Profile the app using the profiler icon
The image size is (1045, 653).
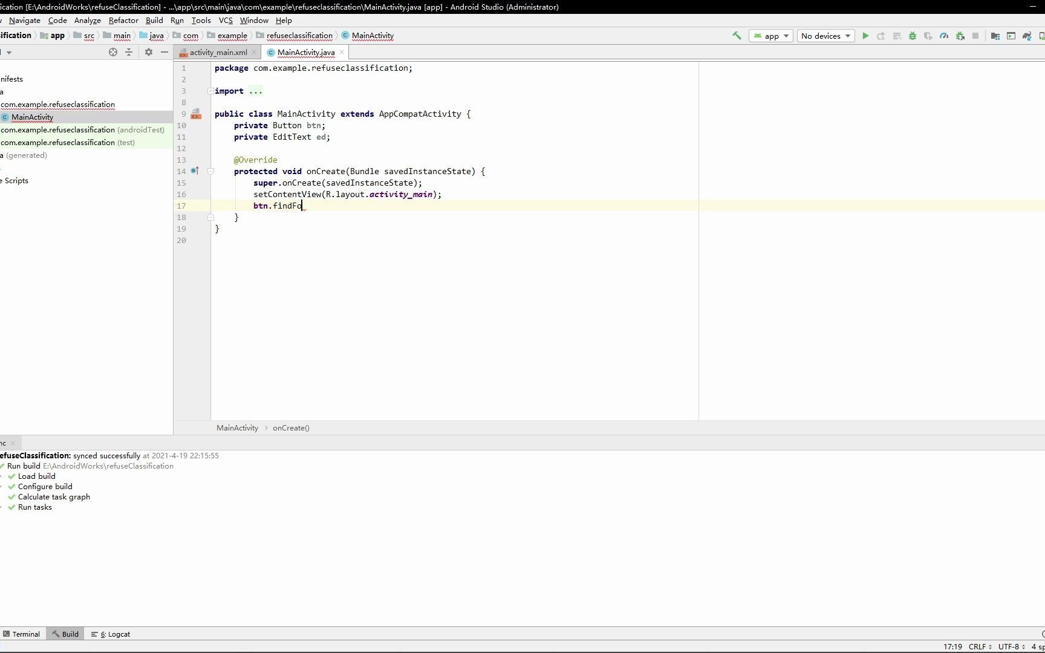coord(943,36)
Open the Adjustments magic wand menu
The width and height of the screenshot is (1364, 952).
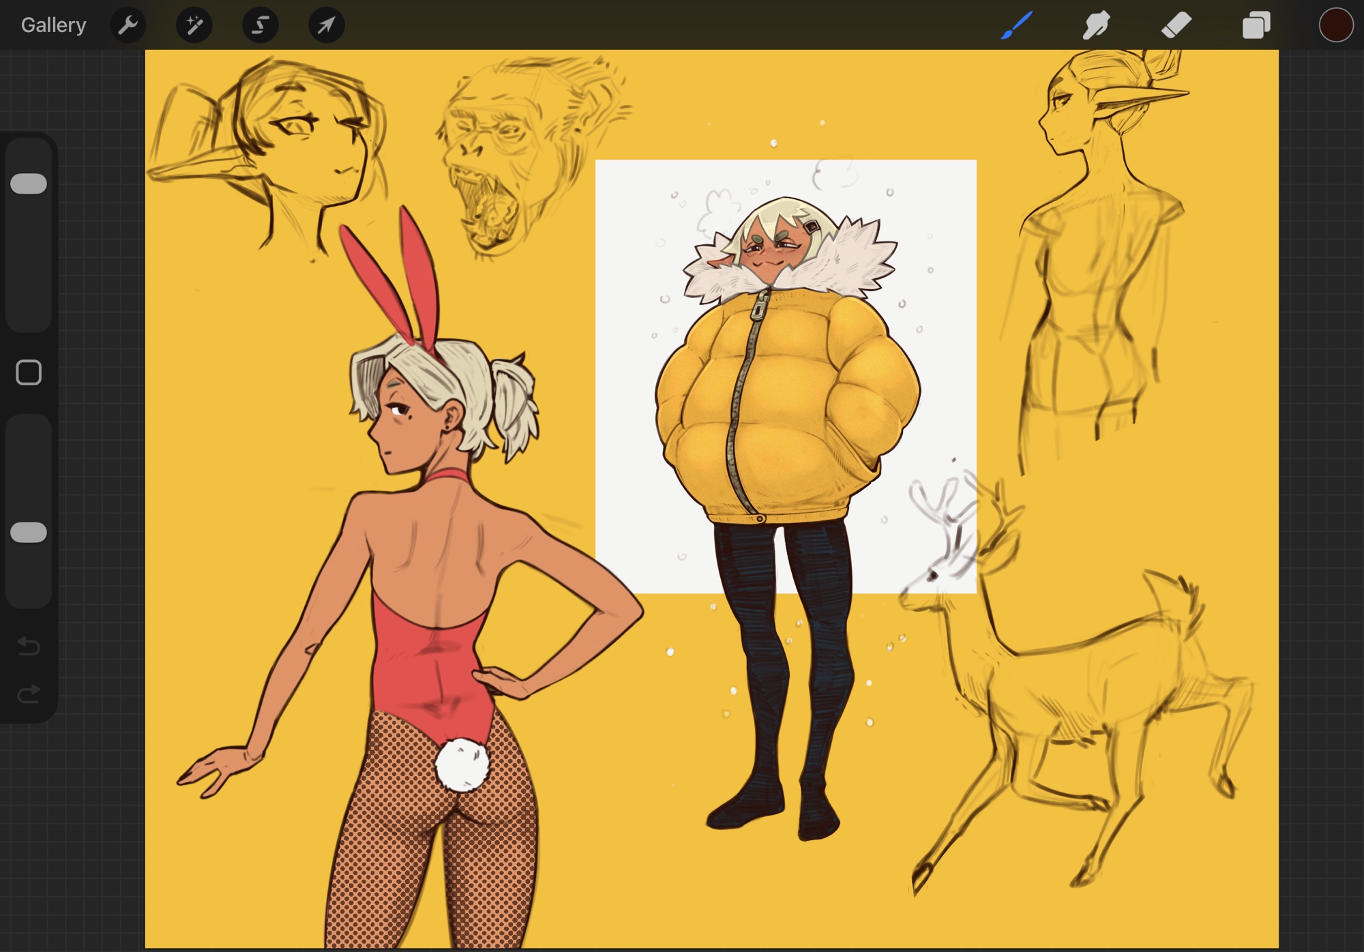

- - - - -

■ EXERCISE DIRECTIONS
Reproduce the entire listing exactly, except for any pictures it contains.

■ FINAL ANSWER
Profile the app using the profiler icon
The image size is (1045, 653).
coord(943,36)
Open the Adjustments magic wand menu
The width and height of the screenshot is (1364, 952).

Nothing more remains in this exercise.